*CONSIGNE 1*.
Reportez en liste numérotée les lignes des enregistrements, en commençant à celle qui contient « Click the teal legend colour swatch » et en allant jusqu'à la fin des enregistrements. Omettez les lignes vides et laissez les images de côté.

*EXTRAIT SOURCE*.
Droplets, projet apparemment dirigé principalement par Dominic Lash, réunit trois musiciens faisant partie du Set Ensemble pour trois trio et un solo, pour une improvisation et trois interprétations de partitions de musiciens issus du collectif Wandelweiser. Les musiciens sont, donc, Dominic Lash à la contrebasse, Patrick Farmer aux percussions et Sarah Hughes au piano et à la cithare, et les compositeurs sont Taylan Susam et Eva-Maria Houben.
Taylan Susam a écrit 'For Maaike Schoorel' en 2009, et les trois musiciens proposent ici deux versions différentes de cette courte partition, deux versions entre cinq et six minutes. Des sons très calmes et très doux se succèdent les uns les autres, entrecoupés de silences aérés et légers, et reviennent de manière minimaliste bien sûr, mais surtout naturelle et sereine. Des sons étranges, inattendus, souvent bas, qui frottent, soufflent et raclent des surfaces pas vraiment conventionnelles ou attendues. Une matière sonore très bizarre se profile doucement et forme un univers serein et original, un univers méditatif et aéré, profond et intense, malgré le volume toujours très faible de ces interprétations qui ne fait qu'appuyer la sensation de détente et de poésie offerte par cette pièce très délicate. A noter que la seconde réalisation de cette partition du compositeur néerlandais est surement moins répétitive et moins minimaliste, les sons sont toujours aussi étranges, les silences aussi longs, consistants et importants, mais l'absence de répétitions strictes et mécaniques fait quelque peu perdre de la solidité de la première interprétation. Cependant, il y a tout de même des reliefs plus importants qui de leurs côtés consolident un univers plus riche.
La seconde pièce, 'Elusion', est une improvisation entièrement acoustique de vingt minutes réalisée par l'ensemble des trois musiciens. Contrebasse, cithare et percussions se superposent en différentes strates très fines et très sensibles, mais toujours assumées et souvent même assez intenses. Si le silence est moins présent dans cette pièce, et le volume un peu plus fort qu'habituellement, l'influence de Wandelweiser se fait tout de même ressentir dans la puissante quiétude, le calme et l'attention intenses qui caractérisent cette improvisation. Sans parler des répétitions aux aspects mécaniques, ainsi que la préservation lors du mastering des sons/bruits qui faisaient partie intégrante de l'environnement sonore lors de l'enregistrement. Il y a une forme d'équilibre spatial très bien assuré entre la superposition d'un maximum de couches (frottement des peaux, archet sur les cordes basses, exploration timbrale de la cithare) et un silence radical, sans confrontation entre le "plein et le vide" mais dans une forme de continuité interminable où les transitions sont assurées par des improvisations en solo ou en duo. 'Elusion', durant vingt minutes, nous entraîne également dans un univers inouï et hors du commun, caractérisé par un aspect irréel comme dans la plupart des compositions des musiciens de Wandelweiser. Un univers où le temps s'abolit, où le son devient espace et où la composition s'apparente de plus en plus à l'architecture (composition écrite ou improvisée, je n'ai pas l'impression que la distinction ait beaucoup de sens dans les musiques dites réductionnistes). Bref, une très belle improvisation en tout cas.

*CONSIGNE 2*.
Répondez aux questions suivantes à partir de l'extrait sur Droplets.
(a) De quel instrument joue Dominic Lash ?
(b) En quelle année Taylan Susam a-t-il écrit 'For Maaike Schoorel' ?
(c) Quelle est la durée de l'improvisation 'Elusion' ?

*DONNÉES DE L'EXERCICE*.
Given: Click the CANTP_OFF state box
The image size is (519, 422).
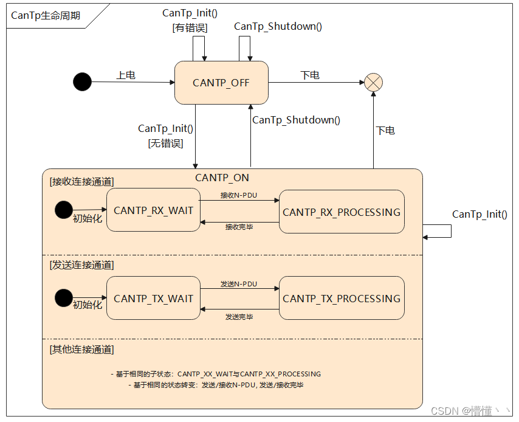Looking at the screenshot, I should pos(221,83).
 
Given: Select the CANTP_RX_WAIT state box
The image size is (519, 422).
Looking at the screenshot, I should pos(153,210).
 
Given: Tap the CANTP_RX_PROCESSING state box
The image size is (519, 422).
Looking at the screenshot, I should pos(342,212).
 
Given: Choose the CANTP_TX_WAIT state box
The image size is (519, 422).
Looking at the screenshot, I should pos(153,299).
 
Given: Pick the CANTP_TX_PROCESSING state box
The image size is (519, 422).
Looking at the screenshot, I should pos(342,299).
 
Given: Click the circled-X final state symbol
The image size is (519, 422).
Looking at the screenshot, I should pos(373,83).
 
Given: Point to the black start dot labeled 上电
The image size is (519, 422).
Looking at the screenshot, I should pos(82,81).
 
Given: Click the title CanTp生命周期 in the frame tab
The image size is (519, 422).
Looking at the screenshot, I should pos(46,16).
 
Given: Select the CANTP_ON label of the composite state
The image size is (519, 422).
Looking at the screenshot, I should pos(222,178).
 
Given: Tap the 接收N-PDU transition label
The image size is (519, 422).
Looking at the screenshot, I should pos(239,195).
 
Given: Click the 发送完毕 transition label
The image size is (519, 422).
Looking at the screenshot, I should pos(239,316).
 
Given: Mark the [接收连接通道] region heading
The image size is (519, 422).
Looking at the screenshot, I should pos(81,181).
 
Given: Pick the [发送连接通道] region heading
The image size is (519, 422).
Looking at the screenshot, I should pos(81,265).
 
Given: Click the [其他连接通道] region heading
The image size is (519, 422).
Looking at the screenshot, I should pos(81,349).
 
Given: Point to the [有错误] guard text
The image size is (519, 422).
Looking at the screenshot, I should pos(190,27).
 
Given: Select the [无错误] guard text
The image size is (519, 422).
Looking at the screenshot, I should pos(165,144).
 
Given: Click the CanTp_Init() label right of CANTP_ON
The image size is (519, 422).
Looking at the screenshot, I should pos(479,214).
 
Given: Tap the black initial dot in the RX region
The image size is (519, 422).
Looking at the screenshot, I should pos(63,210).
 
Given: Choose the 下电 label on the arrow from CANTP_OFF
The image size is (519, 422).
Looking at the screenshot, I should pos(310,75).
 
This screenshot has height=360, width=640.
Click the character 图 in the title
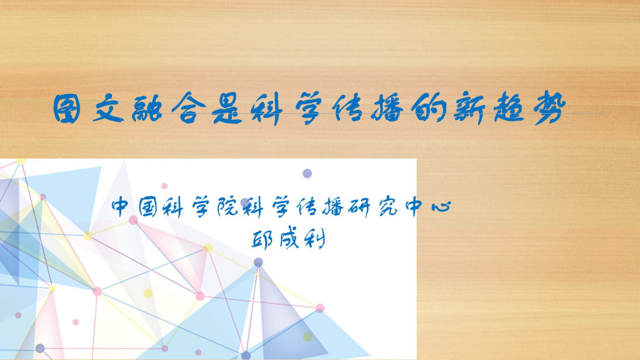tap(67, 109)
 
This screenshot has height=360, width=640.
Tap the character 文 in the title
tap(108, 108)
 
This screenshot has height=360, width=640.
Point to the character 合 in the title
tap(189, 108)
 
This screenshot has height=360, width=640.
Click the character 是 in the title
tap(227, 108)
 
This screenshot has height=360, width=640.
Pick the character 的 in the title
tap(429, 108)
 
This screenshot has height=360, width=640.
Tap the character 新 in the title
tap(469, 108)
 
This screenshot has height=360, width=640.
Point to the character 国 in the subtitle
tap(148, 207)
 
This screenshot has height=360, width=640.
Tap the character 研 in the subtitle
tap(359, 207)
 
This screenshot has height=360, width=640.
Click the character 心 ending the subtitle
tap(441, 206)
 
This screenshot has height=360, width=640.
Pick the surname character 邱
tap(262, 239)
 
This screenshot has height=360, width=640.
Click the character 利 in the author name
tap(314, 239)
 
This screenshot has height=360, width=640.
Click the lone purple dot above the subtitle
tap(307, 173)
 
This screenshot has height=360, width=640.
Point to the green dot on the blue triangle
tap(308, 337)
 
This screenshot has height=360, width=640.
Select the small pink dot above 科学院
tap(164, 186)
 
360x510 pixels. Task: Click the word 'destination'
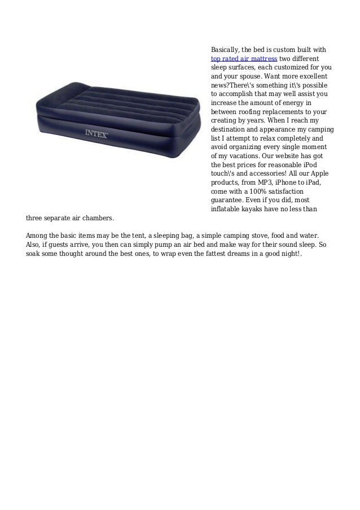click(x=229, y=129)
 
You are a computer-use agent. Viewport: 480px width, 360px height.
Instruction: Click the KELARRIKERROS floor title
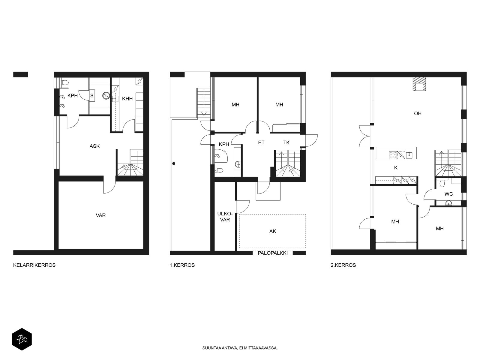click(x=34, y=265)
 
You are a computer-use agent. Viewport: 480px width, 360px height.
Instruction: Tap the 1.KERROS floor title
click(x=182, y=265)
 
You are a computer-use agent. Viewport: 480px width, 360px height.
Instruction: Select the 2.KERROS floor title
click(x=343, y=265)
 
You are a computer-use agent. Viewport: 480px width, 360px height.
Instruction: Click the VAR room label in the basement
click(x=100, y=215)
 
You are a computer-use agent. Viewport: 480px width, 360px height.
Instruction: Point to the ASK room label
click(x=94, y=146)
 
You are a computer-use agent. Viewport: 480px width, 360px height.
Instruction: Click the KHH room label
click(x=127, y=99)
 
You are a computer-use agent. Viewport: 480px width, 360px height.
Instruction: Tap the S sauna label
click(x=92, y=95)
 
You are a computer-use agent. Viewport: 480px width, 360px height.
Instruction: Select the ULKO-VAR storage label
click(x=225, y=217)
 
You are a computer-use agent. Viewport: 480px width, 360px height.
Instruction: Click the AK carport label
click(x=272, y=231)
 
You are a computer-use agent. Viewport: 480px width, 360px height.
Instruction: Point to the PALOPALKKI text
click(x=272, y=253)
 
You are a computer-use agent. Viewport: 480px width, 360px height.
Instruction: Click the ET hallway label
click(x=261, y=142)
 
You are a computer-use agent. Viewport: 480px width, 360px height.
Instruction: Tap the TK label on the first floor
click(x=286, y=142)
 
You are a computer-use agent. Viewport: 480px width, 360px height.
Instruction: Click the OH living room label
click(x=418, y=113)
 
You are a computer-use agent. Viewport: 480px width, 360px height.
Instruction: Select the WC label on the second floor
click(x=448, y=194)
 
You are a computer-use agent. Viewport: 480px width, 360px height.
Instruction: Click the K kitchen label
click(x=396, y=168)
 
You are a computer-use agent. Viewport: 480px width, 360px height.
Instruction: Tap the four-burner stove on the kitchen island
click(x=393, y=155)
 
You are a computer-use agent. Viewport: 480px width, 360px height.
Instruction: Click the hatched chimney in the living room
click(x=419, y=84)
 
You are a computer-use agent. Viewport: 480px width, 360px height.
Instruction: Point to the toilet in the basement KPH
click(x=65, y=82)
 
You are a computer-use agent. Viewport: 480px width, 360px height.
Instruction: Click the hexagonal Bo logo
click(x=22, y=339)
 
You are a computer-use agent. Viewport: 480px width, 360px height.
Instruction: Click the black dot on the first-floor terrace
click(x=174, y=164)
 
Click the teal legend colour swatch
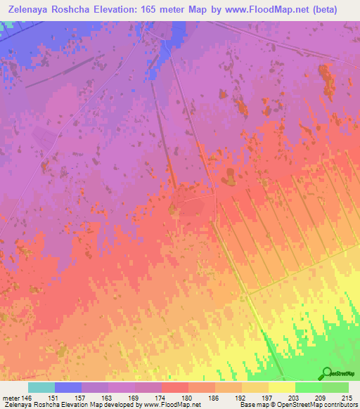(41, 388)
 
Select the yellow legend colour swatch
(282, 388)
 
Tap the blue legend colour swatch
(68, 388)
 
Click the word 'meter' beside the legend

*RÉPONSE COMPLÈTE 1*.
1. Click the teal legend colour swatch
2. (41, 388)
3. Select the yellow legend colour swatch
4. (282, 388)
5. Tap the blue legend colour swatch
6. (68, 388)
7. Click the word 'meter' beside the legend

*RÉPONSE COMPLÈTE 2*.
(a) La contrebasse.
(b) En 2009.
(c) Vingt minutes.